Exercise rider Michelle Nevin gets a friendly kiss from Big Brown.
Photo: Rick Samuels
If the pressure of attempting to win the Triple Crown was getting to the owners of Big Brown, they were sure hiding it well, as they joked around at Belmont Park in the days leading up to the Belmont Stakes (gr. I) Saturday. The four members of  IEAH Stables who co-own the son of Boundary along with Paul Pompa Jr. were enjoying themselves while waiting to see if their horse will become the first Triple Crown winner in 30 years, since Affirmed turned the trick in 1978.

IEAH co-head Michael  Iavarone said that, as a bettor himself, he could understand if punters looked elsewhere before laying their money down on the Belmont. “You can’t bet Big Brown if you want to make money on the race,” he said. “I understand that.”

Pompa, who purchased Big Brown as a 2-year-old and raced him once at Saratoga before selling 75% of him to IEAH Stables, was holding court nearby. “Mike Iavarone wants to know what  2-year-olds I’m running at Saratoga this year,” he joked.

Asked how tall Big Brown was, Pompa turned to the questioner: “What are ya, trying to make a blanket for him?”

Iavarone, who has found himself the subject of some unflattering press coverage of his background as a securities trader over the past couple of weeks, excused himself from a conversation with: “I’ve got to go do an interview with The Enquirer now.”

Meanwhile, over at Barn 7 next to the gap where horses come onto the Belmont surface for their morning exercise, trainer Bob Baffert was back in business. Baffert, a fixture during many Triple Crown series, lacked a trainee in the Big Three races this time around, but will be running 2007 champion  juvenile filly Indian Blessing in the Acorn Stakes (gr. I) on the Belmont Stakes undercard.

“You can tell by watching the jockeys that they’re in a different mode for races like this,” Baffert said. “Guys like Gary Stevens (who rode Silver Charm for Baffert through the 1997 Triple Crown campaign) know these races are going to define their careers.”

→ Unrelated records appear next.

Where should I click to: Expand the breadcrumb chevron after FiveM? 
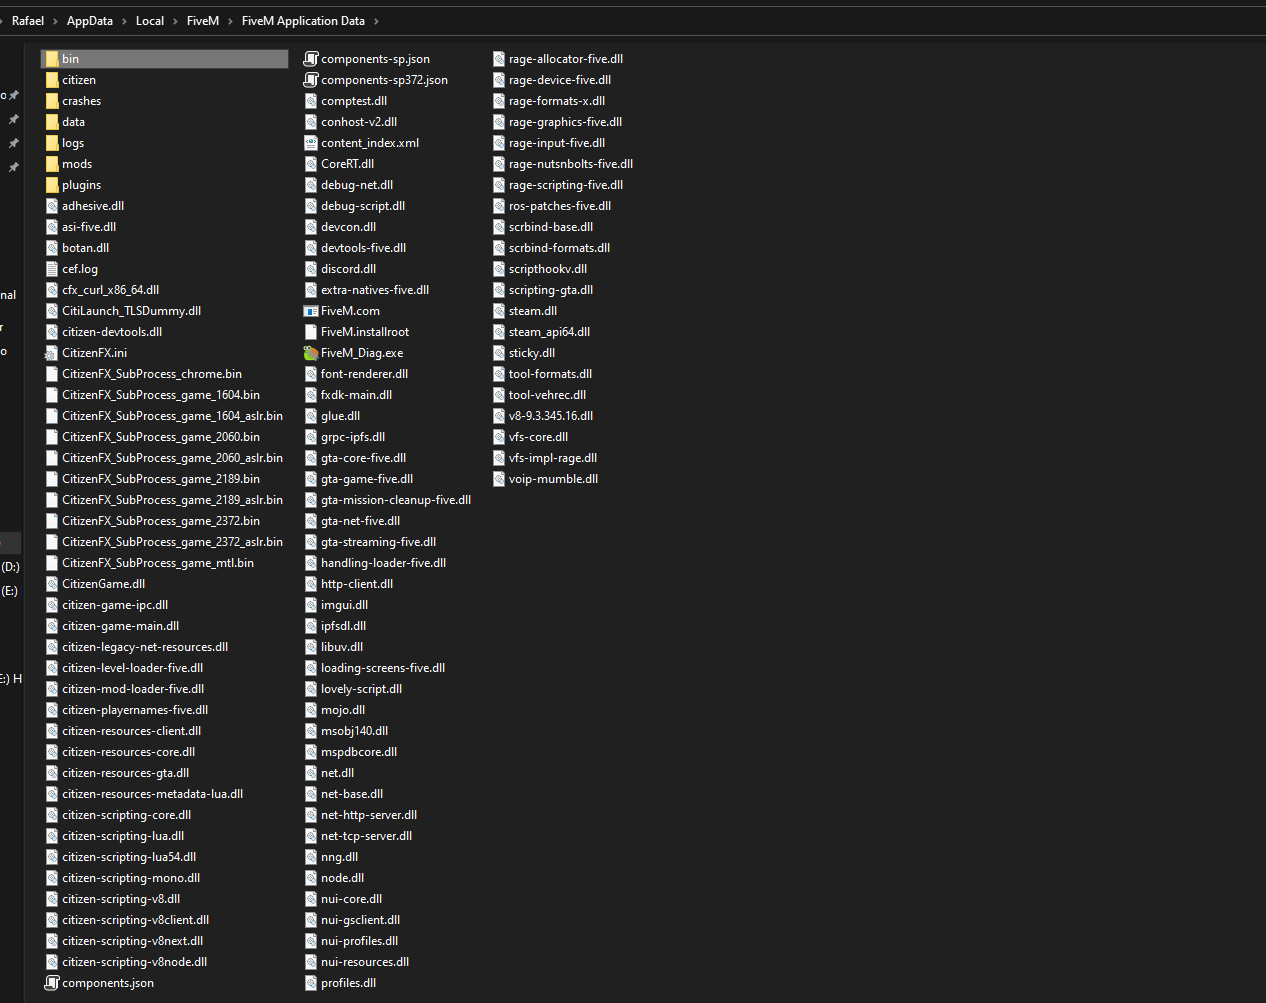228,20
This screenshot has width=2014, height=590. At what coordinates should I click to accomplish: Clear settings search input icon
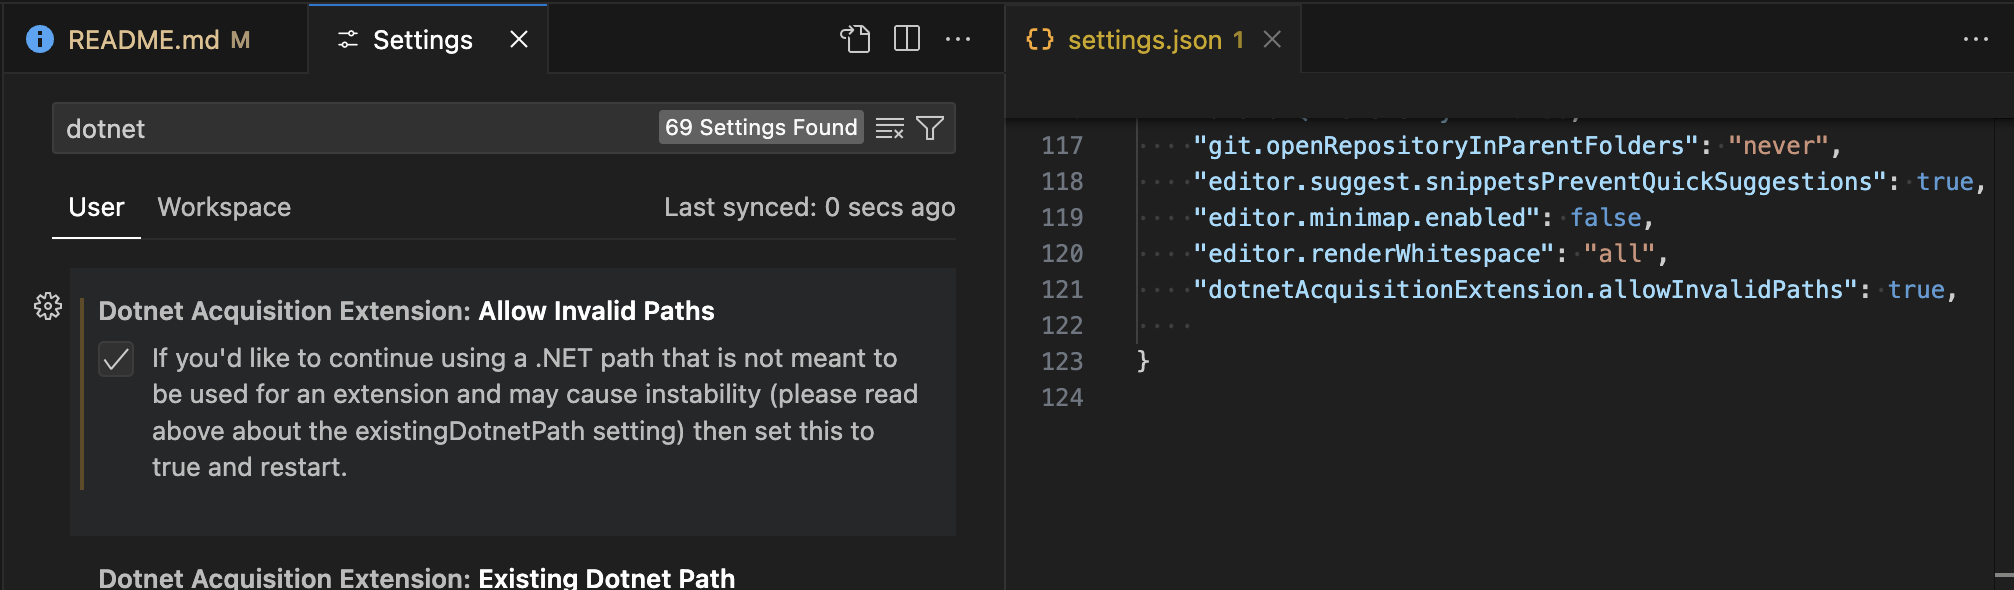(x=889, y=128)
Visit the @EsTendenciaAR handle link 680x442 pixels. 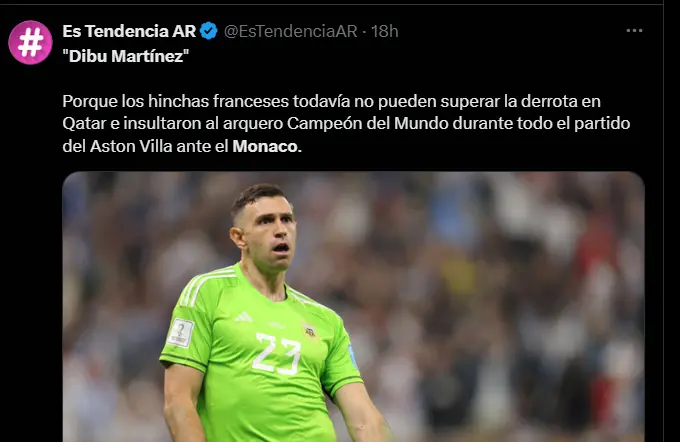tap(290, 31)
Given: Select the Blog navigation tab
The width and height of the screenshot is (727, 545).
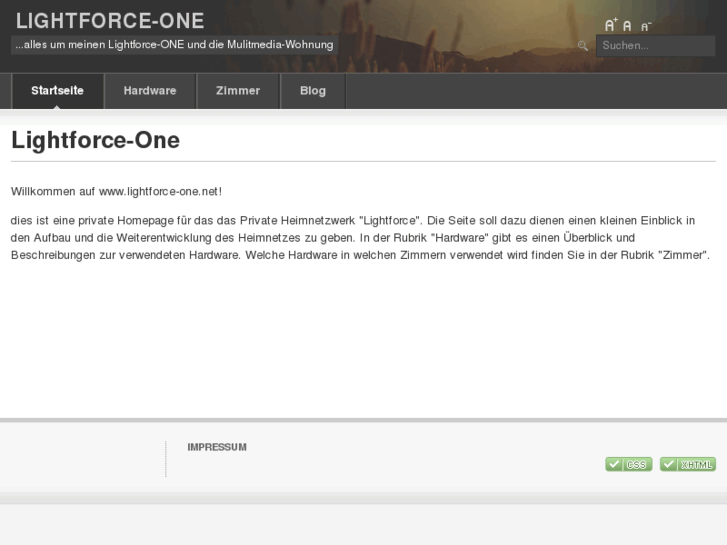Looking at the screenshot, I should (313, 91).
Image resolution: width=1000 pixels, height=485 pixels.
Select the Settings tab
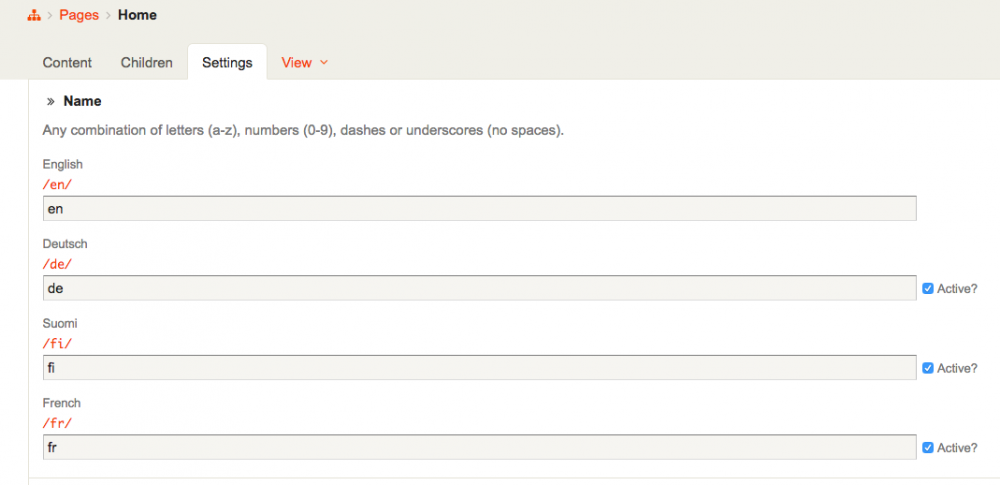click(227, 62)
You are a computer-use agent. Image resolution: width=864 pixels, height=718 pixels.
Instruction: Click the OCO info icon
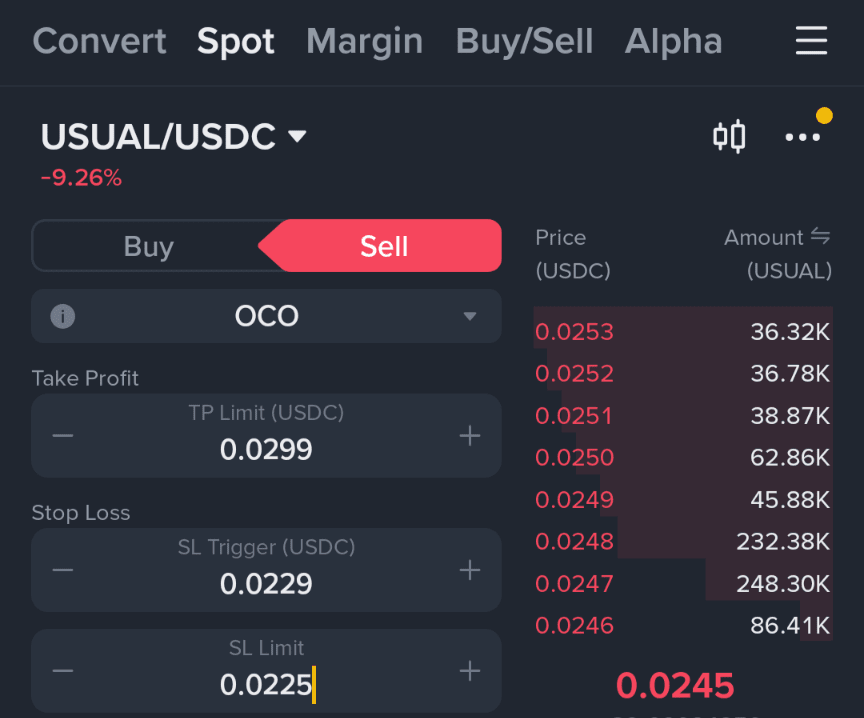(63, 316)
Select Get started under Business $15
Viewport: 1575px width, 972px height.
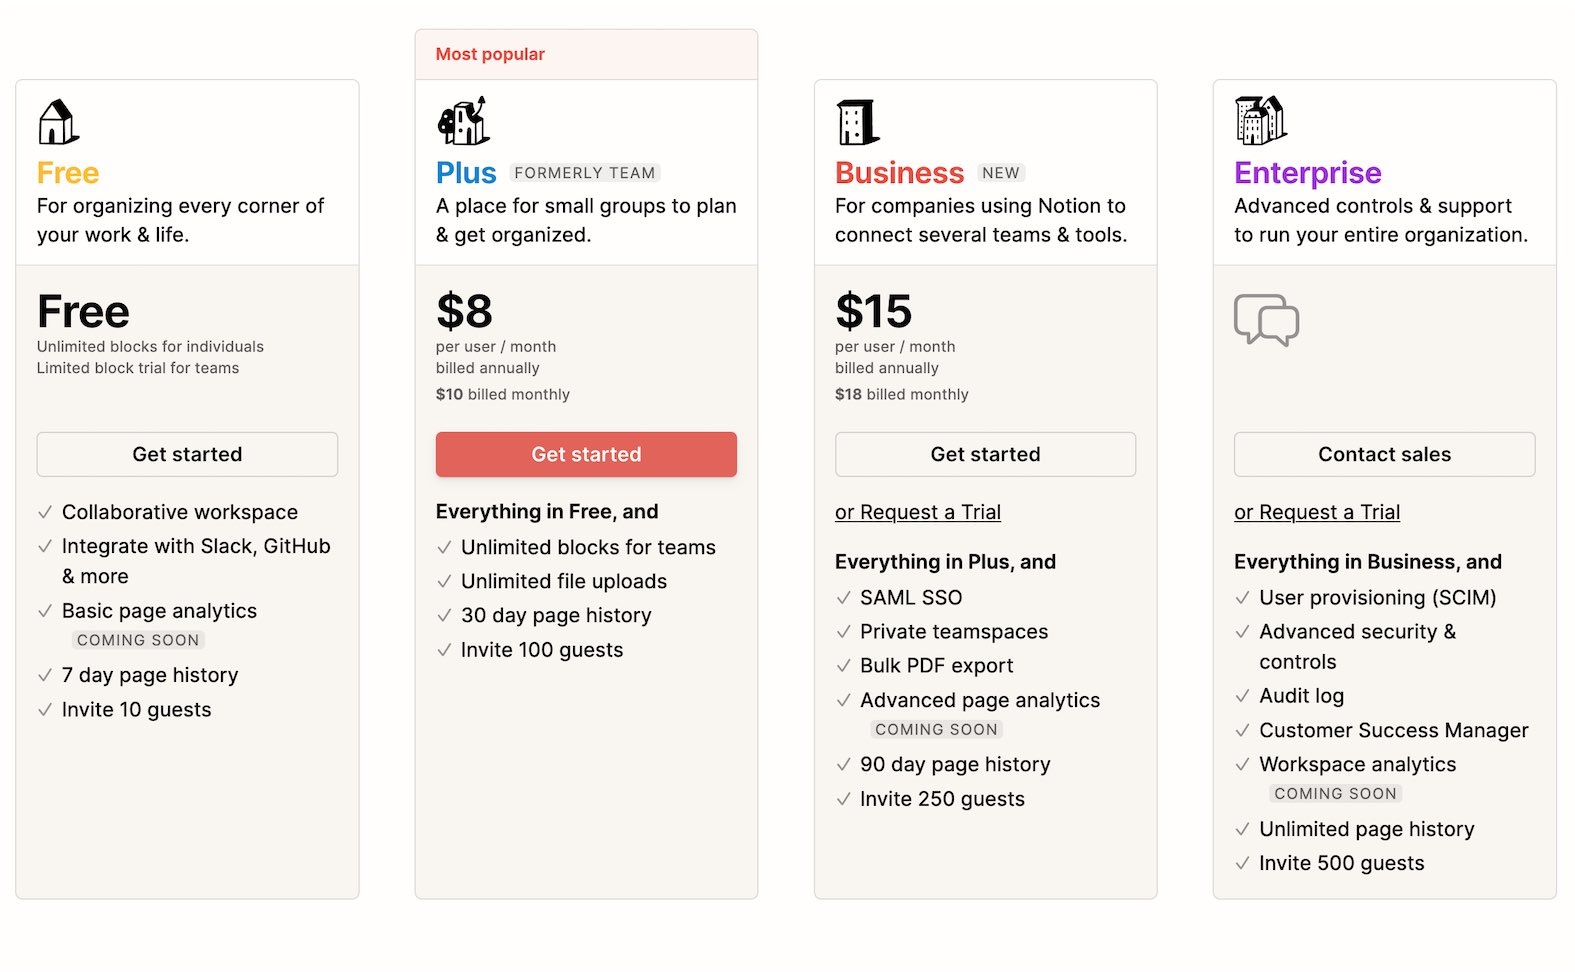point(985,454)
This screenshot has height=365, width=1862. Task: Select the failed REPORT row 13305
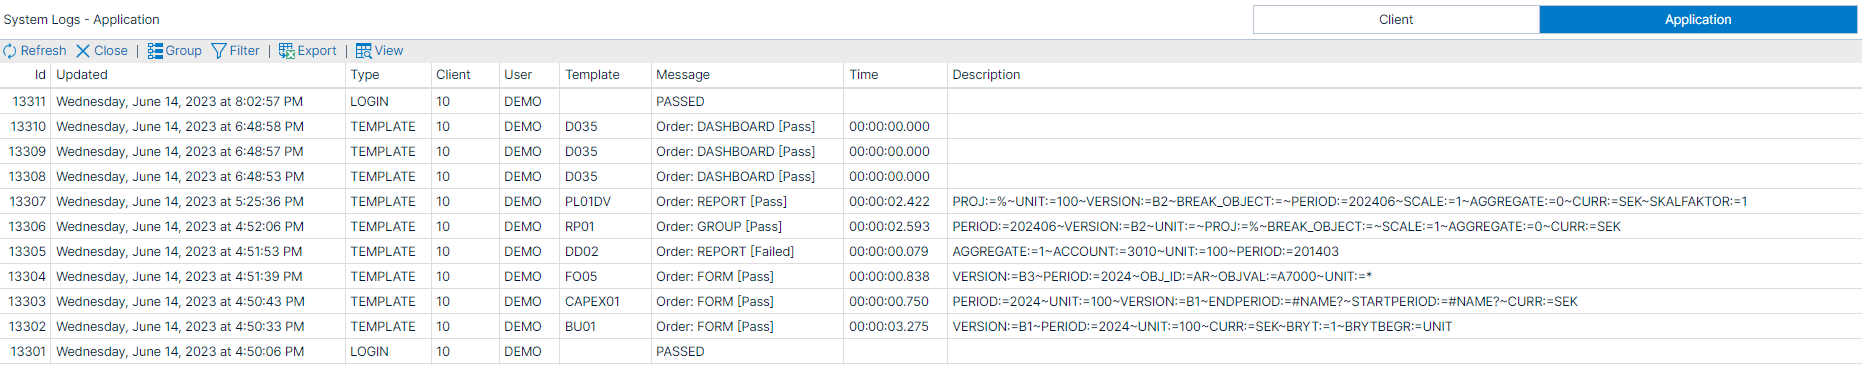[x=930, y=252]
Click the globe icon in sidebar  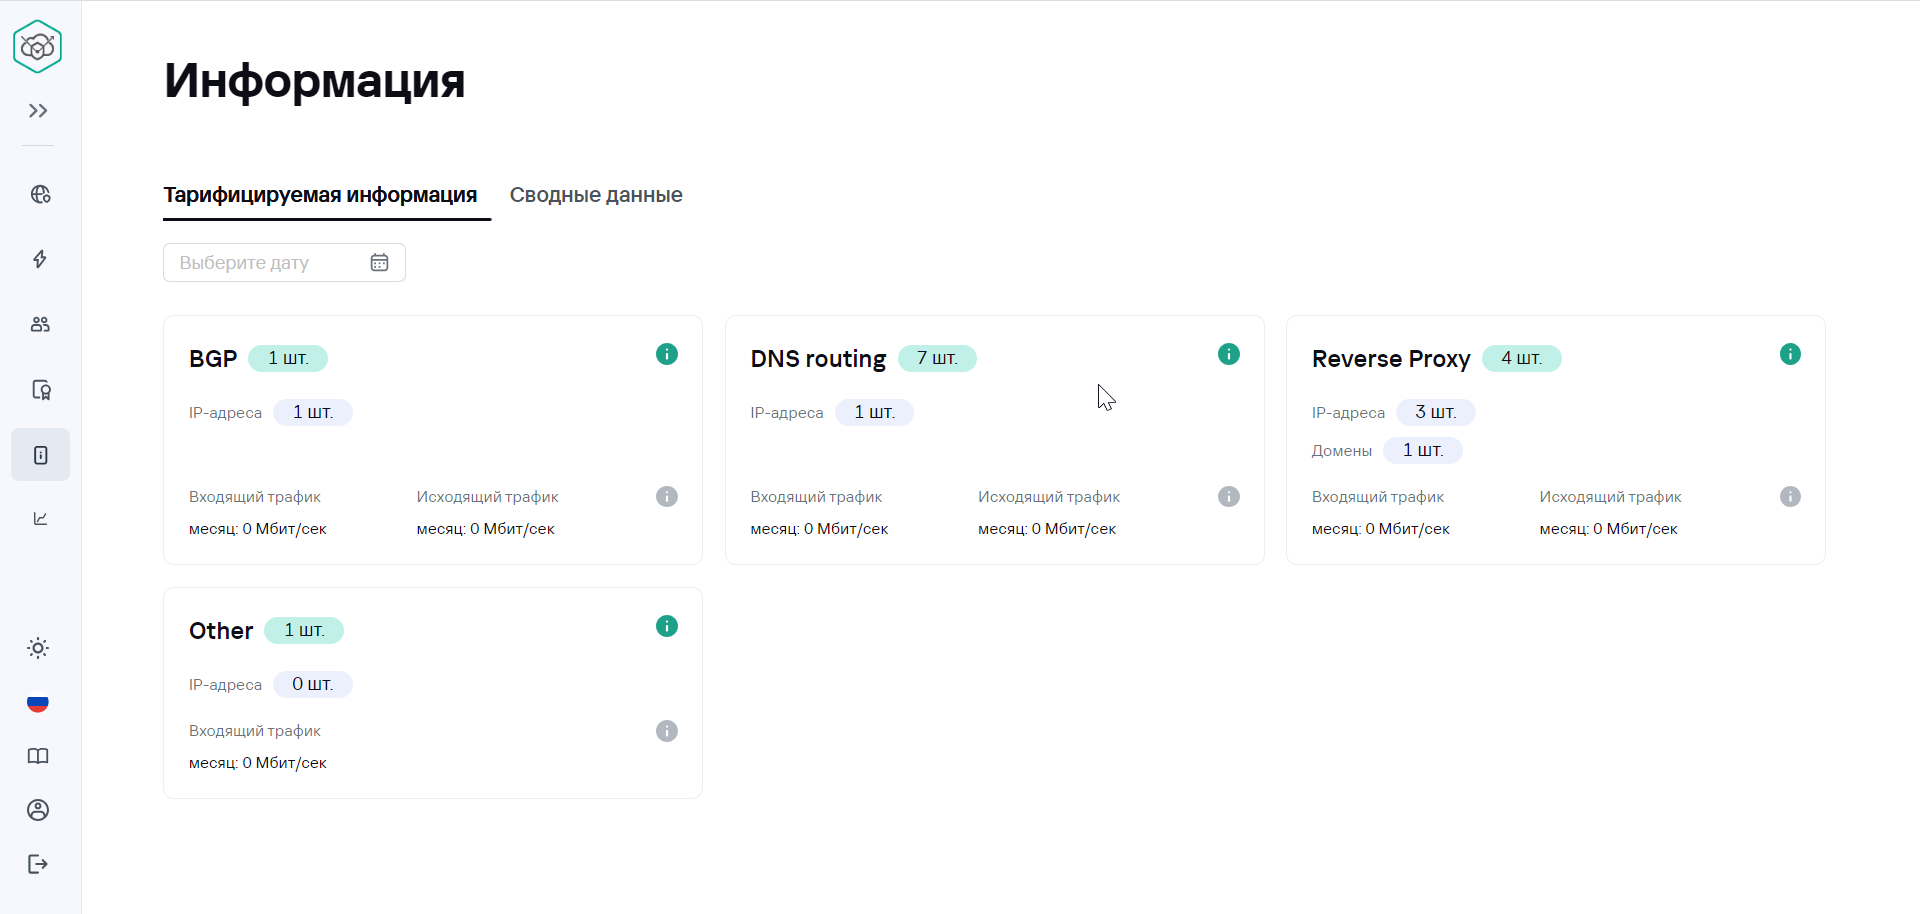click(40, 194)
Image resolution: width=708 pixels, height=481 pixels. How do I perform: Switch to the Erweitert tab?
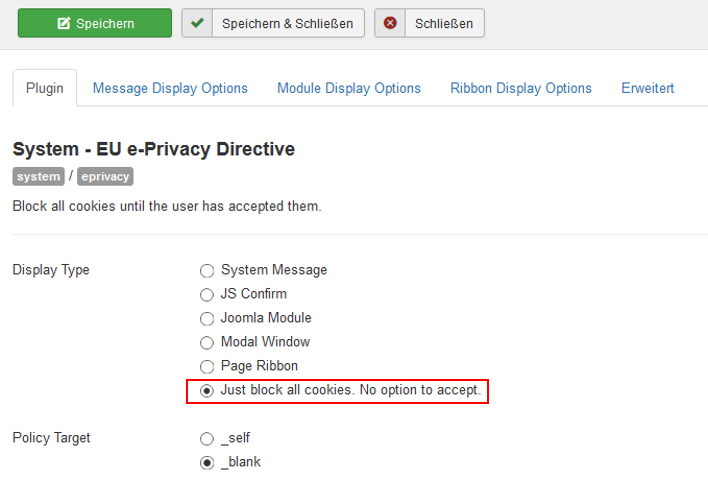pyautogui.click(x=647, y=88)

Asked about Kent Desormeaux, who just missed the Triple Crown in 1998 on Real Quiet for Baffert, the trainer said, “Sometimes it’s better getting beat by a length than by an inch, like we did, because that’s when the second-guessing starts. There’s no doubt that it’s a lot of pressure.”

Seen on the Belmont backstretch Friday were Chuck Zackney and Joe Lerro, two of the co-owners of Afleet Alex, who won the Belmont and Preakness Stakes (gr. I) in 2005. They had a horse working Friday morning for trainer Kiaran McLaughlin named Goin Mobile. Zackney said the partners currently own about 20 horses in training spread around New York and several Mid-Atlantic venues.

No racing fan will soon forget Afleet Alex’ valiant victory in the Preakness after being smashed into and  going down to his knees around the final turn. “When I watch the replay, it just looks like he got very mad when he got smacked into,” said Lerro. “I don’t think we’ll see anything like that again.”